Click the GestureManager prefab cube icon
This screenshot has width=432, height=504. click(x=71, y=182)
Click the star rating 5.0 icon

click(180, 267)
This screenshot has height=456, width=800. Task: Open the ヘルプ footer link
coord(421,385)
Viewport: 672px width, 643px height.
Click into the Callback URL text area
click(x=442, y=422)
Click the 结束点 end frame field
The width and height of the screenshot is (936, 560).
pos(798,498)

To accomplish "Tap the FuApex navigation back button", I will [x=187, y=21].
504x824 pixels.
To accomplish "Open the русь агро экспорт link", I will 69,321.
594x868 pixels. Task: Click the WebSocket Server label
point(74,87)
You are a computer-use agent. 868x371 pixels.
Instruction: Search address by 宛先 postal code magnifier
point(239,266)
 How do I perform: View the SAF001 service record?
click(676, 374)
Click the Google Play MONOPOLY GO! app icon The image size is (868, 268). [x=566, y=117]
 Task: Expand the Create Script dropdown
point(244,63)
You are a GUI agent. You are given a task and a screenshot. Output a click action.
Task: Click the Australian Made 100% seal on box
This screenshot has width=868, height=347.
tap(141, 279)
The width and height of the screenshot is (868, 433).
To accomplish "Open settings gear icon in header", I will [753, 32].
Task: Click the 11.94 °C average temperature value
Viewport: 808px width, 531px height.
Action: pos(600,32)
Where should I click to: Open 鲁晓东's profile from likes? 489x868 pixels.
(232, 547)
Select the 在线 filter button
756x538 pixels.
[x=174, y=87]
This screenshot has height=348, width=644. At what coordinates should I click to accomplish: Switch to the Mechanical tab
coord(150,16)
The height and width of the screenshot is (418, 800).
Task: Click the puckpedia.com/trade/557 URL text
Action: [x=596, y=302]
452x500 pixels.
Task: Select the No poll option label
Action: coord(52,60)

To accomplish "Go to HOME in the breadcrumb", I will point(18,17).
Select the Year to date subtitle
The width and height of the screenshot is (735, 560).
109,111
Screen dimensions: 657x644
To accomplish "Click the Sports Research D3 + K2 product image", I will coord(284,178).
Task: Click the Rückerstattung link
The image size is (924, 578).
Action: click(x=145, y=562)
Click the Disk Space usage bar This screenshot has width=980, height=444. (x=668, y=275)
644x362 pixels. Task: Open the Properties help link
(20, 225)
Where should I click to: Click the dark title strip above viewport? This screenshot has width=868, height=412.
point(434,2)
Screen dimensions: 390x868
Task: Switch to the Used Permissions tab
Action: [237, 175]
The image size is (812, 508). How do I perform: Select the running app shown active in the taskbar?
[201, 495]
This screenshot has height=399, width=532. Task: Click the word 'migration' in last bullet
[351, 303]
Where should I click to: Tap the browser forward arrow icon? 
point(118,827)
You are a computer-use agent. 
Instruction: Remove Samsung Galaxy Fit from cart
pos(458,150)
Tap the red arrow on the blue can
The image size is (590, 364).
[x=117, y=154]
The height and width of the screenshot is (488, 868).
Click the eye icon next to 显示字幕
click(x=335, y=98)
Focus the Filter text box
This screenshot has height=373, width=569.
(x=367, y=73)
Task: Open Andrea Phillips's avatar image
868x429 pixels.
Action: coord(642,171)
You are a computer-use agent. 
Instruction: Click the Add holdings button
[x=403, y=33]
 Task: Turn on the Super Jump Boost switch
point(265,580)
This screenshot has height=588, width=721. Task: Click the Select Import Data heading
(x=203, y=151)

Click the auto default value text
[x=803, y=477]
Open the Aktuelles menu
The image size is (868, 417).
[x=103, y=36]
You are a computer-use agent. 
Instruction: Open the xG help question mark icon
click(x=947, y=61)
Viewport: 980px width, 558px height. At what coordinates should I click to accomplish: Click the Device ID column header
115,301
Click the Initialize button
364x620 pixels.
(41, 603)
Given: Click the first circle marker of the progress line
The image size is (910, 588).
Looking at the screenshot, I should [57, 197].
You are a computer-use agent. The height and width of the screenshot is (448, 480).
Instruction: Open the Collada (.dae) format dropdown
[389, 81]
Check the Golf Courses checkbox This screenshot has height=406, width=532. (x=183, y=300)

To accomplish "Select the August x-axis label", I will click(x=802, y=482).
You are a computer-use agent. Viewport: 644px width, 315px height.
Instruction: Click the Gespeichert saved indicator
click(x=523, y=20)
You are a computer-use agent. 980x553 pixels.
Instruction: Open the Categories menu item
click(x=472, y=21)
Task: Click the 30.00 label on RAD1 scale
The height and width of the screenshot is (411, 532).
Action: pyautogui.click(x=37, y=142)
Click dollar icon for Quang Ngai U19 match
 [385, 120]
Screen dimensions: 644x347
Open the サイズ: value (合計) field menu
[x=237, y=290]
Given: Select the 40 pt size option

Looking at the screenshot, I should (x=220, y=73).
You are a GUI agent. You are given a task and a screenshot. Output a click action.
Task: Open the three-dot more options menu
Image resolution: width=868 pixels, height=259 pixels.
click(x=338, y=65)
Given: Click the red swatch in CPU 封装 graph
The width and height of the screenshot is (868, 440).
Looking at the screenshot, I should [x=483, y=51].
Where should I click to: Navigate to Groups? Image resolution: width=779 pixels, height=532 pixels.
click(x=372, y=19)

» **Activity**: From the line with "Viewport: 980px width, 558px" through the final line of the records, return each line exactly. Leave out the rest.

» **Result below**:
Viewport: 980px width, 558px height. At what coordinates should I click to accomplish: Click the Device ID column header
115,301
Click the Initialize button
364x620 pixels.
(41, 603)
Given: Click the first circle marker of the progress line
The image size is (910, 588).
Looking at the screenshot, I should [57, 197].
You are a computer-use agent. The height and width of the screenshot is (448, 480).
Instruction: Open the Collada (.dae) format dropdown
[389, 81]
Check the Golf Courses checkbox This screenshot has height=406, width=532. (x=183, y=300)

To accomplish "Select the August x-axis label", I will click(x=802, y=482).
You are a computer-use agent. Viewport: 644px width, 315px height.
Instruction: Click the Gespeichert saved indicator
click(x=523, y=20)
You are a computer-use agent. 980x553 pixels.
Instruction: Open the Categories menu item
click(x=472, y=21)
Task: Click the 30.00 label on RAD1 scale
The height and width of the screenshot is (411, 532).
Action: pyautogui.click(x=37, y=142)
Click dollar icon for Quang Ngai U19 match
 [385, 120]
Screen dimensions: 644x347
Open the サイズ: value (合計) field menu
[x=237, y=290]
Given: Select the 40 pt size option

Looking at the screenshot, I should (x=220, y=73).
You are a GUI agent. You are given a task and a screenshot. Output a click action.
Task: Open the three-dot more options menu
Image resolution: width=868 pixels, height=259 pixels.
click(x=338, y=65)
Given: Click the red swatch in CPU 封装 graph
The width and height of the screenshot is (868, 440).
Looking at the screenshot, I should [x=483, y=51].
Where should I click to: Navigate to Groups? Image resolution: width=779 pixels, height=532 pixels.
click(x=372, y=19)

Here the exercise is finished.